Career highlights and awards
- 2× All-Star (1950, 1951);

= Johnny Wyrostek =

American baseball player (1919–1986)

John Barney Wyrostek (July 12, 1919 – December 12, 1986) was an American professional baseball player. He played all or part of eleven seasons in the Major League Baseball between 1942 and 1954 primarily as an outfielder, most often in right or center field. He batted left-handed, threw right-handed, and was listed as 6 ft 2 in tall and 180 lb.

Wyrostek was signed by the St. Louis Cardinals out of his East St. Louis high school. His contract was purchased by the Pittsburgh Pirates late in the 1941 season, and he played parts of the next two seasons with the Pirates as a reserve outfielder. On September 30, 1943, Wyrostek was traded back to the Cardinals. After a stint in the Army, his contract was sold to the Philadelphia Phillies in 1946, at which point he became an everyday player.
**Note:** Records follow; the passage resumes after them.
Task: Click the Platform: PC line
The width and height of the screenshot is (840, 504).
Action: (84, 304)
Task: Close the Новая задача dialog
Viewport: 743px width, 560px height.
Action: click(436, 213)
Wyrostek averaged eight homers a year in his career, and had only one season in which he hit over ten. In 1948, he had a total of 17 home runs with another career high, 76 RBIs, which he would tie later. His seven stolen bases on the year also tied a career-high.
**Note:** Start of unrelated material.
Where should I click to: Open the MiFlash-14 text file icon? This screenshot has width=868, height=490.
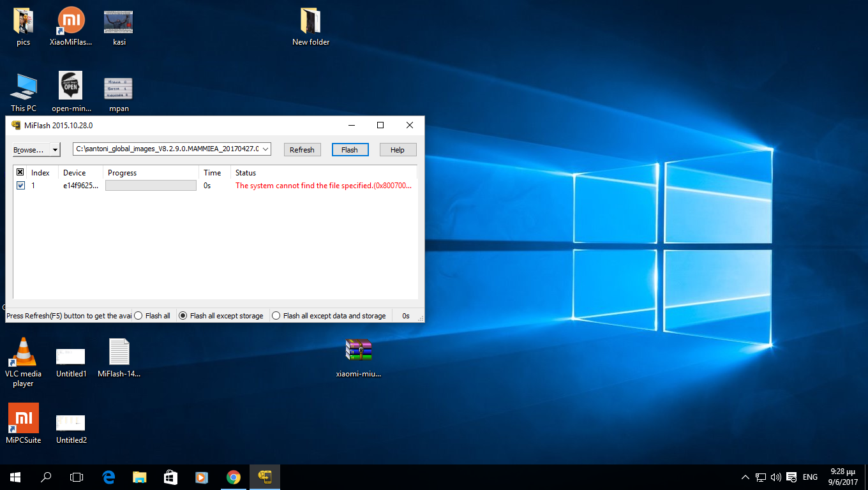(119, 352)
In 1950, Wyrostek hit .285 with 8 homers and 76 RBIs with the Reds. On September 4 of that year, Wyrostek drove in eight of the Reds' 13 runs in a doubleheader sweep of the visiting Cardinals.

By 1951, Wyrostek was a good-hitting outfielder who averaged about a .266 batting average. But that year, his batting average skyrocketed to .311. While his power numbers went down (2 HR, 61 RBIs), his batting average was good for sixth in the league and his 167 hits was 10th. He made his second and final All-Star team.

In an 11-season career played with the Pirates, Phillies and Reds, Wyrostek batted .271 with 58 home runs and 481 RBIs in 1221 games. He had 525 runs scored with 33 stolen bases and a solid .349 on-base percentage. He had 1,149 hits with 209 doubles and 45 triples in his 4,240 at bats.